Lambert Mende au temps des comptes : comment se réécrit le passé politique

  1. Je Dans la vie politique congolaise, il arrive un moment où les anciens compagnons de route se retrouvent face au grand livre de l’Histoire. Les pages se tournent, les marges se remplissent de notes critiques, et chacun est sommé d’expliquer sa place dans le récit. Lambert Mende Omalanga semble avoir compris que ce moment est arrivé.

Ancien ministre de la Communication et porte-voix emblématique du régime de Joseph Kabila, Mende a récemment choisi de prendre la parole pour tracer une ligne claire entre sa trajectoire personnelle et l’héritage désormais controversé de l’ancien président. Une parole mesurée, presque comptable, dans un contexte où chaque proximité passée devient une dette politique à justifier.

Le temps des comptes, pas celui du reniement

En affirmant qu’il n’a jamais été « au service de Joseph Kabila », Lambert Mende ne cherche pas à effacer son passé. Il tente plutôt d’en réinterpréter la nature. Dans sa lecture, l’engagement ministériel n’était pas une adhésion à un homme ou à un clan, mais une mission au sein d’un appareil étatique qu’il présente comme supérieur aux individus qui le dirigent temporairement.

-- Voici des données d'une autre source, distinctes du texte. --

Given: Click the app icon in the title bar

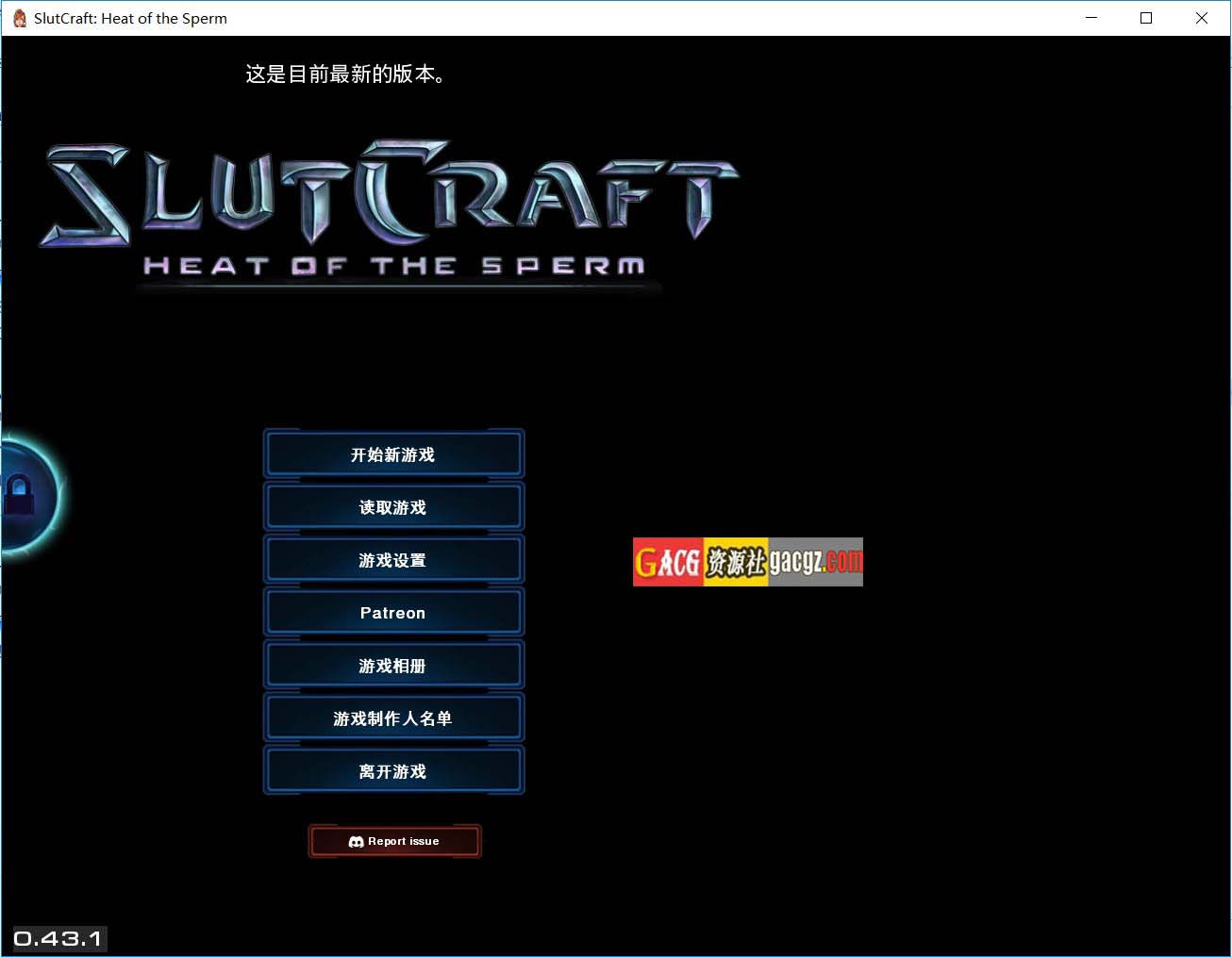Looking at the screenshot, I should click(19, 18).
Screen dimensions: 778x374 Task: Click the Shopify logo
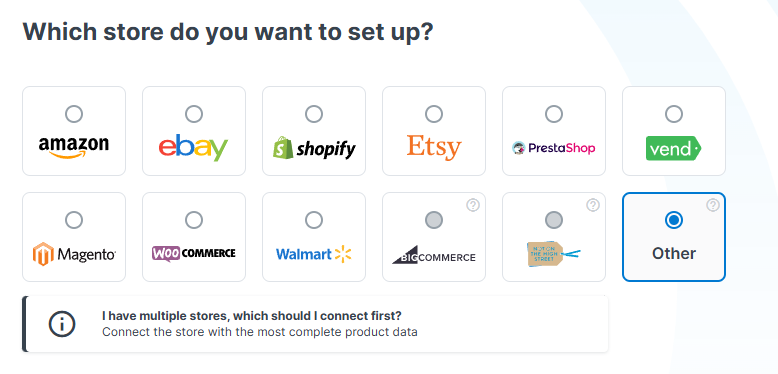point(314,148)
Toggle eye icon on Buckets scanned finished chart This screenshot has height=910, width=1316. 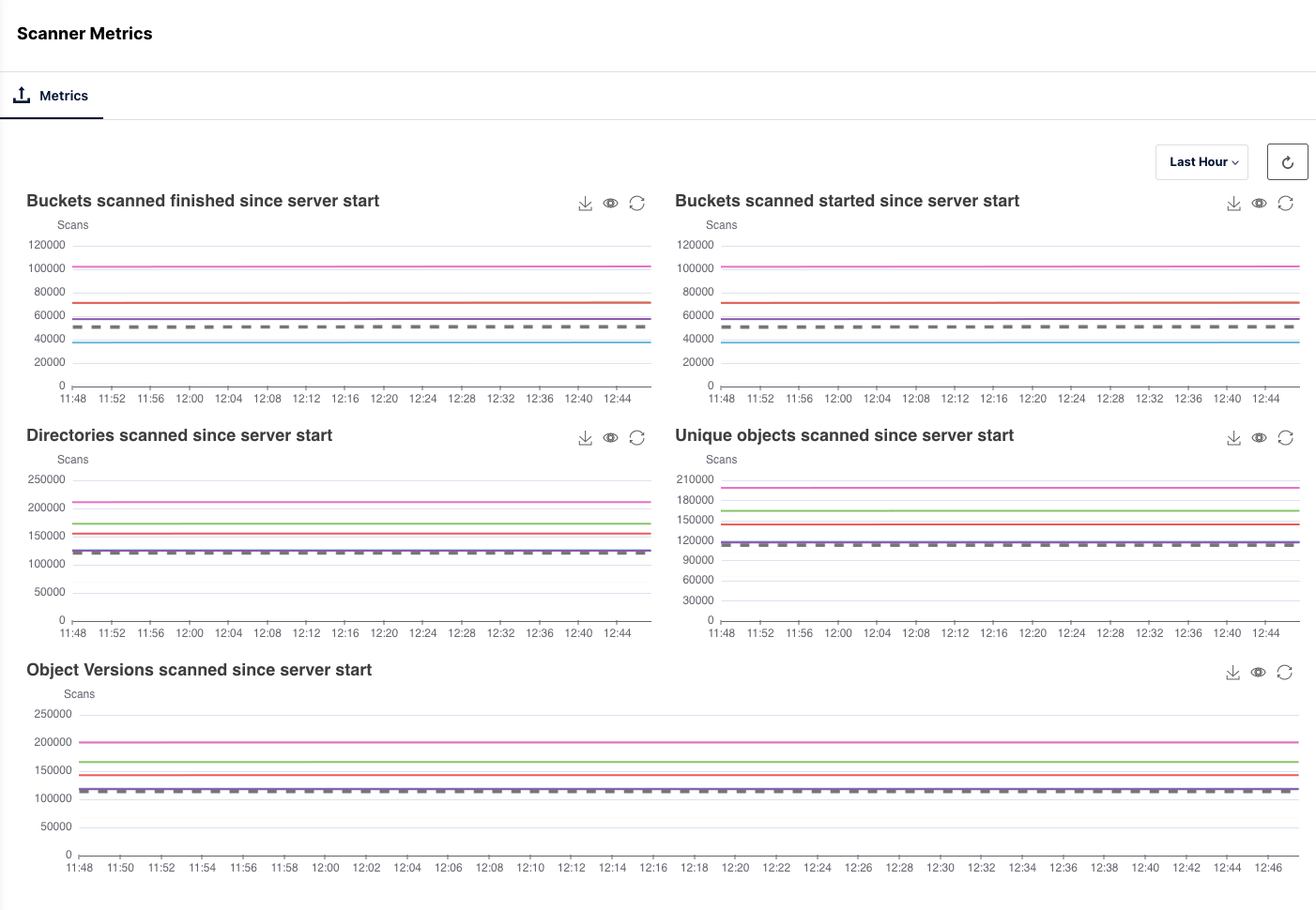[x=610, y=204]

Cette distinction est centrale. Elle permet à Mende de rester fidèle à son parcours tout en se dégageant des controverses actuelles qui entourent Joseph Kabila, notamment les soupçons de compromission de la souveraineté nationale. Il ne renverse pas la statue, mais il change la plaque explicative.

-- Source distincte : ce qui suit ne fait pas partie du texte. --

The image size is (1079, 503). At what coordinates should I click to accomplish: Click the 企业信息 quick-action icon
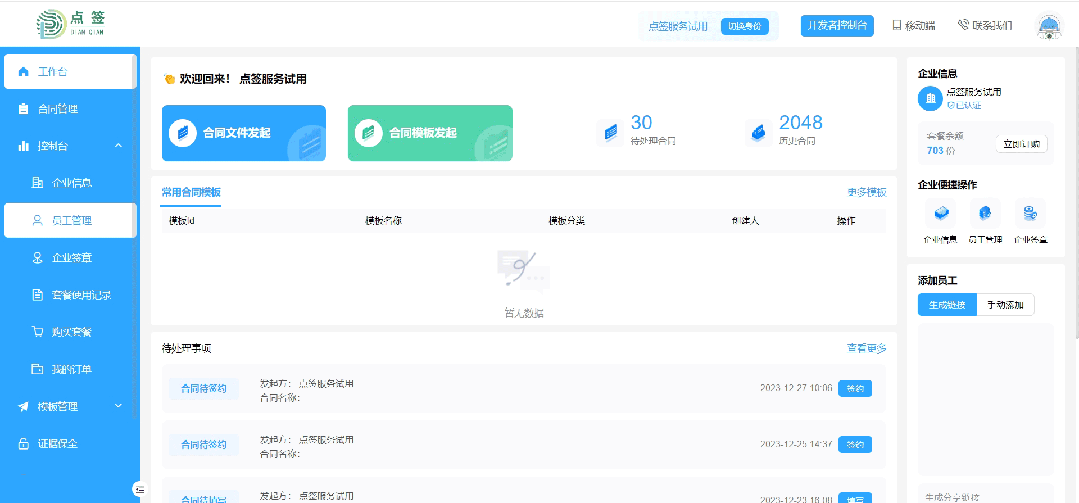(939, 213)
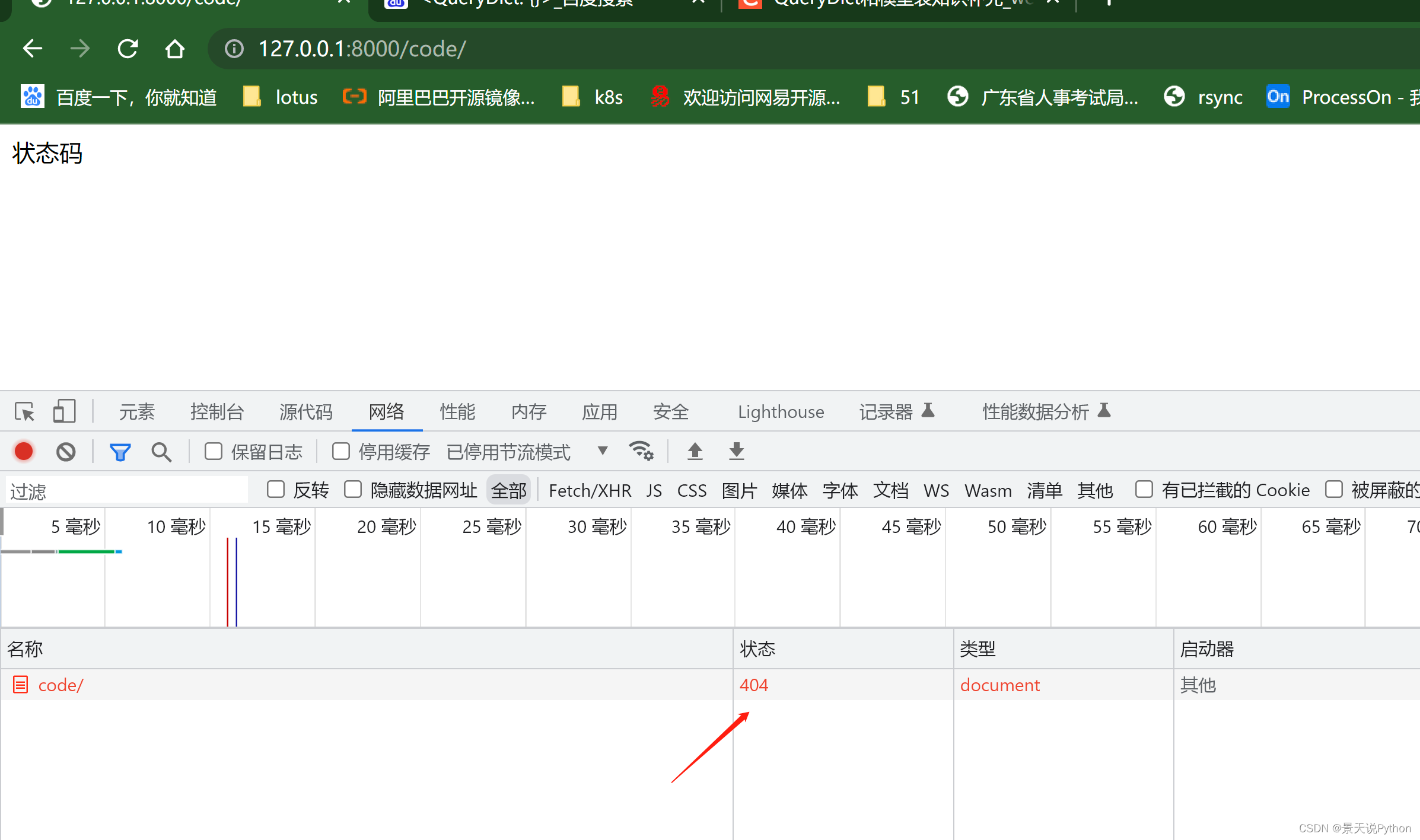1420x840 pixels.
Task: Toggle the 保留日志 checkbox
Action: [x=211, y=451]
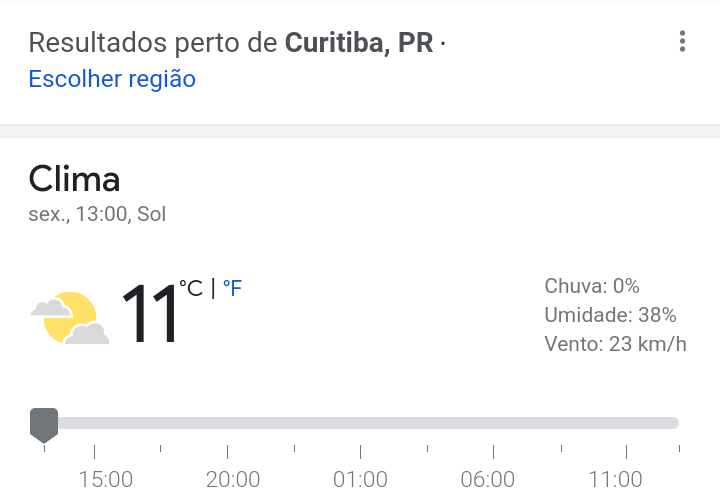Click the Clima heading
The height and width of the screenshot is (504, 720).
click(x=74, y=179)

L’État comme refuge narratif

Dans un paysage politique congolais marqué par la personnalisation extrême du pouvoir, invoquer le « service de l’État » revient à se réfugier dans une forteresse institutionnelle. C’est précisément ce que fait Lambert Mende. Il transforme une proximité politique prolongée en une relation strictement fonctionnelle, dictée par 2les circonstances et encadrée par la République.

Ce discours n’est pas isolé. Il s’inscrit dans une tendance plus large observée chez plusieurs anciens cadres du régime Kabila, aujourd’hui soucieux de se démarquer d’un héritage devenu lourd à porter. Le passé n’est plus nié, mais il est requalifié.

Lumumbisme revendiqué, kabilisme relativisé

Le rappel de son identité lumumbiste joue ici un rôle clé. En se réclamant d’une tradition politique historiquement associée à la souveraineté, au nationalisme et à la dignité de l’État congolais, Lambert Mende tente de repositionner son action dans un registre idéologique plus valorisé auprès de l’opinion publique actuelle.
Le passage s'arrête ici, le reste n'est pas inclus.